Celebrar el día de la infancia no es solo agasajarnos por el pequeño o la pequeña que nos arropa el alma en nuestros hogares. No es solo acunar el futuro y aparecernos con un regalo, como lo hacemos en el día del cumpleaños, o cuando nos volvemos reyes magos para cuidar la fantasía y la inocencia.
Celebrar el día de la infancia es más que todo agradecer que esa infancia tiene derecho a un futuro y trabajar porque ese futuro sea posible.
Nos abrazan con su manecita temblorosa y sentimos el olor de la juventud, el sonido gracioso del balbuceo, ya un poquito mayores la pregunta que nos sorprende y el análisis que provoca esa frase de que nacen sabiendo. Llegan al mundo y revolucionan todo. Se convierten en el comentario de la cuadra, en la conciliación de diferencias entre abuelos y suegras, en el rey o la reina de la vivienda que dispone las horas a su antojo y convoca a todos a subordinarse a sus caprichos.
Pueblan el corazón de padres, familiares, amigos. Algunos solo sueñan con ser visitados por estos seres. Otros los añoran cuando a los suyos ya les colocan la corbata o les ayudan en los quehaceres. Los hijos siempre son niños. Hay una infancia eterna que se instala en el alma de los padres y que nunca caduca.
Celebrar el día de la infancia es un poco de zozobra por el mañana y el impulso para salir a construirlo. Es evaluarnos un poco. Pensar en lo que hacemos y decidirnos a ser mejores personas por nuestros pequeños. Nadie puede negar que el tiempo pasa y todo cambia. La sociedad se transforma y los niños, vuelve Martí a la carga, continúan siendo la única esperanza del mundo.
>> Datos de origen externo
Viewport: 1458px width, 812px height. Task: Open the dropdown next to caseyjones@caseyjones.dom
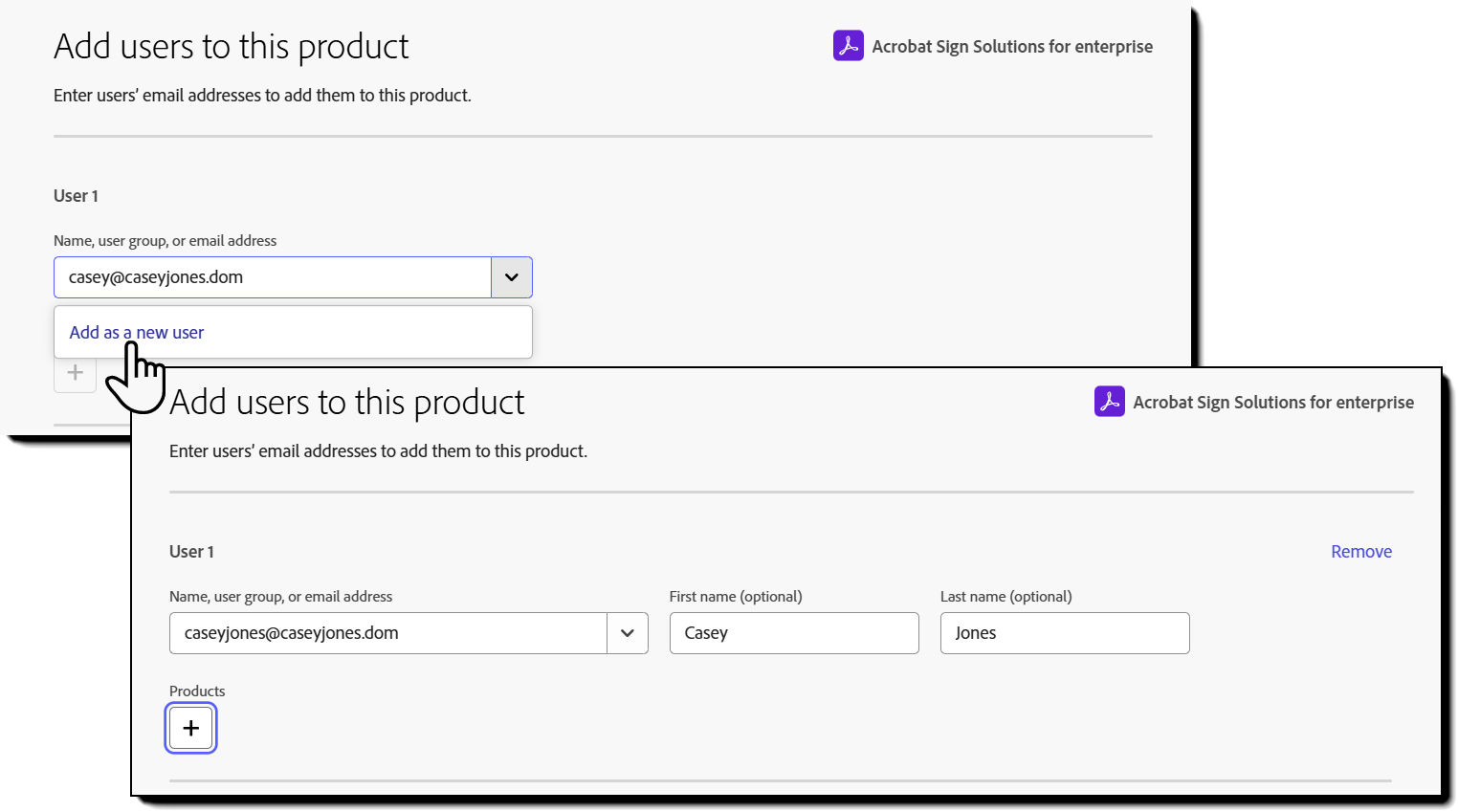click(628, 633)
No basta el abrazo, el plato sobre la mesa, el roce amigo y el oído dispuesto.
No basta ese deseo de que tengan lo que no tuvimos. Esa vocación de defenderlos de todo. El día de la infancia es ante todo saber que crecerán y serán la sociedad del mañana. Serán el alba en nuestro ocaso y nuestras herramientas ampollarán sus manos si no los enseñamos a usarlas debidamente.
El día de la infancia es cualquier día en el que nos levantemos con la conciencia de que somos los responsables de nuestros hijos. De que ellos darán al mundo lo que seamos capaces de inculcar en sus entrañas. Ese día en el que al levantarnos demos un paso, al menos uno, hacia le meta sublime de que sean mejores seres humanos.
Eso, más que una celebración es un legado. No podemos trascender a nuestros hijos. Que mayor gloria entonces que multiplicarnos en sus acciones y trascender en ellos. Que sean los embajadores de lo que hicimos por el mañana. Los paradigmas de las infancias por venir.